I’m trying to compare two text files. I want to compute how many lines were added and removed. Basically what git diff --stat
is doing. Bonus points for not having to store the entire file contents in memory.
The approach I’m currently having in mind is:
- read each line of the old file
- compute a hash (probably MD5 or SHA-1) for each line
- store the hashes in a set
- do the same for each line in the new file
- every hash from the old file set that’s missing in the new file set was removed
- every hash from the new file set that’s missing in the old file set was added
I’ll probably want to exclude empty and all white space lines. There is a small issue with duplicated lines. This can either be solved by additionally storing how often a hash appears or comparing the number of lines in the old and new file and adjust either the added or removed lines so that the numbers add up.
Do you see room for improvements or a better approach?
Edit
I’m currently using Java and the SVNKit library.
7
Since this is something quite common among diff tools, why not use a tried-and-tested diff library to do the work efficiently instead of rolling out your own code?

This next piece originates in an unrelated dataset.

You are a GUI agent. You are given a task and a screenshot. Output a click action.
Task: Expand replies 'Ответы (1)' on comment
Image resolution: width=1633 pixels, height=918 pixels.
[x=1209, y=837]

Searching for “diff library” or “diff tools” with the name of the language would provide some easier ways.
8
There is a diffstat
command (usually in the diffstat
package in most Linux distros), that can help you achieve this:
svn diff | diffstat
This outputs more or less the same as git diff --stat
If this is not an option for you, then maybe a good alternative is to parse the output of svn diff
: count the lines starting with +
and -
, keep in mind that for each affected files there will be lines starting with +++
and ---
.
0
why not do this:
- read each line of the old file
- there’s no 2
- store the lines in a set
- do the same for each line in the new file
- every line from the old file set that’s missing in the new file set was removed
- every line from the new file set that’s missing in the old file set was added
I don’t see any need to calculate hashes, if you’re going to compare things you might as well compare actual lines.